Tuesday, February 22, 2022

RIP Mark Lanegan

 

Jesus. Wasn't expecting this yesterday. Talk about an iconic voice. Lanegan came to my attention the same way he did many people my age - via the Screaming Trees' "I Nearly Lost You" when it was featured on the seminal soundtrack album for Singles. I couldn't care less about the movie, but that soundtrack, it's one of the ages in my opinion. And "I Nearly Lost You" is one of the best tracks on an album of all great tracks. From there, I kind of got into the Trees, but I was always way more into Lanegan's solo and journeyman stuff he did after the band broke up. Personal favs have long been the work he did with Greg Duli on The Gutter Twins, his time in QOTSA, and of his 2004 solo record Bubblegum, which is another perfect album.

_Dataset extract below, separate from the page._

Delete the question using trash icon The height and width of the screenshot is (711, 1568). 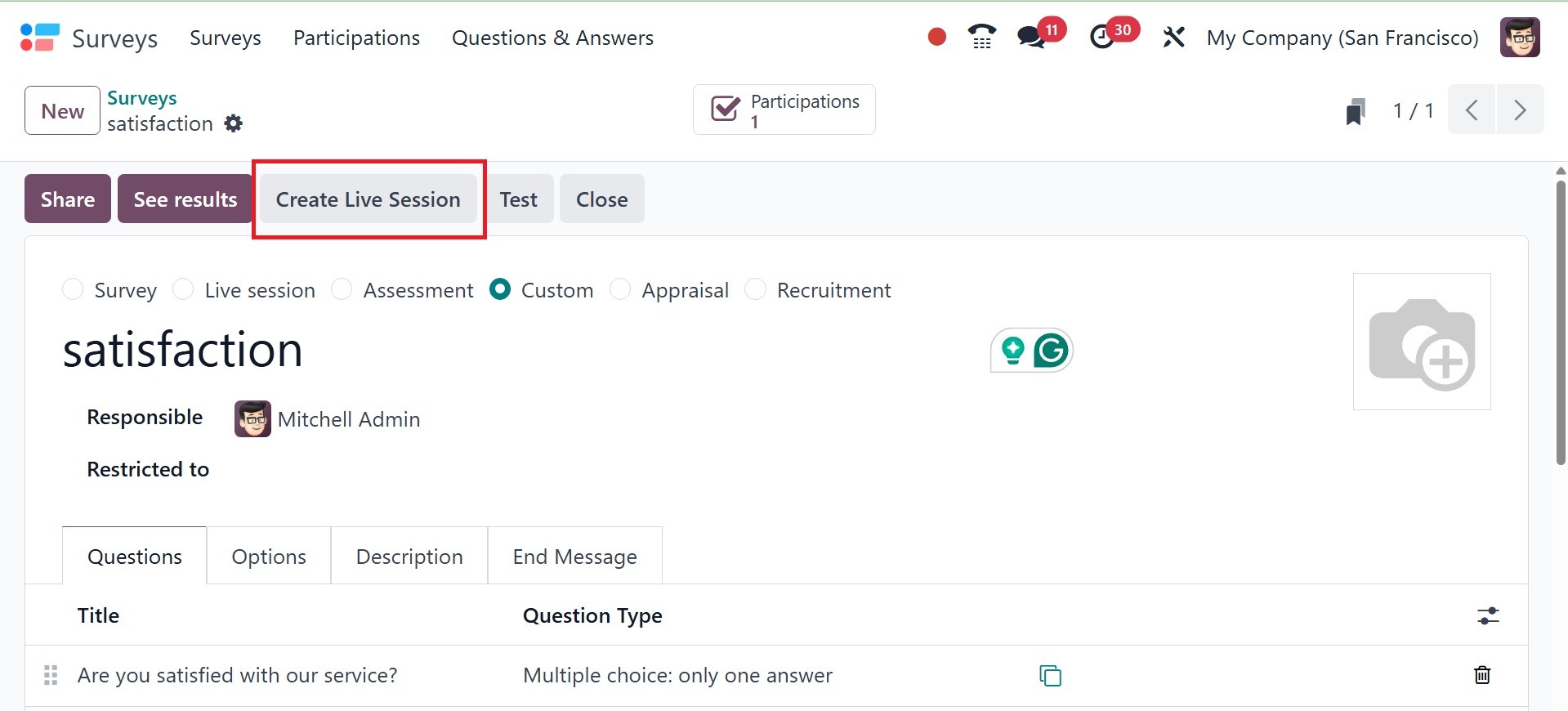(1481, 675)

For an artist who left us such a wealth of material, I'm going to make him my featured artist for the remainder of the week (or the next 7 days, whichever comes first).

Monday, February 21, 2022

Forest Circles - Poison Leaves

I know nothing about Forest Circles - I'm not even sure where I encountered their name. But I'm glad I did. Super cool, moody Autumngaze - yes, I do believe I'm coining that term - and it fits my mood at the moment perfectly. Can't wait to hear more.




Watch:

Friday night, K and I watched an excellent documentary on The Doors.

 

The Thumbnail for The Doors: When You're Strange caught my eye on Prime Video and after watching the little sample clip, I saw Jim Morrison climb out of a wrecked car on the highway near Joshua Tree, walk down the road hitchhiking, and eventually get picked up by... himself? 

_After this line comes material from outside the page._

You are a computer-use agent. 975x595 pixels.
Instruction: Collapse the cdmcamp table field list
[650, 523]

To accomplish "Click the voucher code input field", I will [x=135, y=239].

What really floored me was, this appeared to be an actual piece filmed by Morrison. I was so intrigued I started the film and was immediately sucked in. Johnny Depp narrates, and no matter what you think of the man now, this was a reminder what a bastion of class he is. There's so much raw, unseen footage of The Doors in this one, I was floored, and fully recommend it for anyone with even a passing interest in the group. 




Read:

Now that Jeff Lemire and Andrea Sorrentino's Primordial is finished, I went back and re-read the entire 6-issue story in one sitting.

Wow.


Part Grant Morrison, Part David Lynch, all kinds of mind-bending and thought-provoking, Primordial was definitely created to be read in a single sitting. The issues are tight, and the art/script hit that synergistic level from the jump, so that you fly through this and only slow down to try and figure out what you're actually seeing during the sequences that involve the three animals sent into space in 1957 and 1961 (two monkeys by the US in '61, one dog by the USSR in '57). The narrative really uses Sorrentino's art to play with the concept of extraterrestrial life, how it would exist outside of our dimensional perceptions and what it would be like to actually experience encountering something like that. Honestly, I found the entire read as awe-inspiring as some of Morrison's most heady stuff, and it left me thinking about it for days.




Playlist:

Beach House - Once Twice Melody
Pearl Jam - Vs
Urge Overkill - Oui
The Jim Carroll Band - Catholic Boy
Forest Circles - Poison Leaves (single)
Chrome Canyon - Director
Orville Peck - Bronco (pre-release singles)
Ghost - Impera (pre-release singles)




Card:


I'm exhausted, so while I'm recording my pull, I'm not attempting to interpret it (at the moment).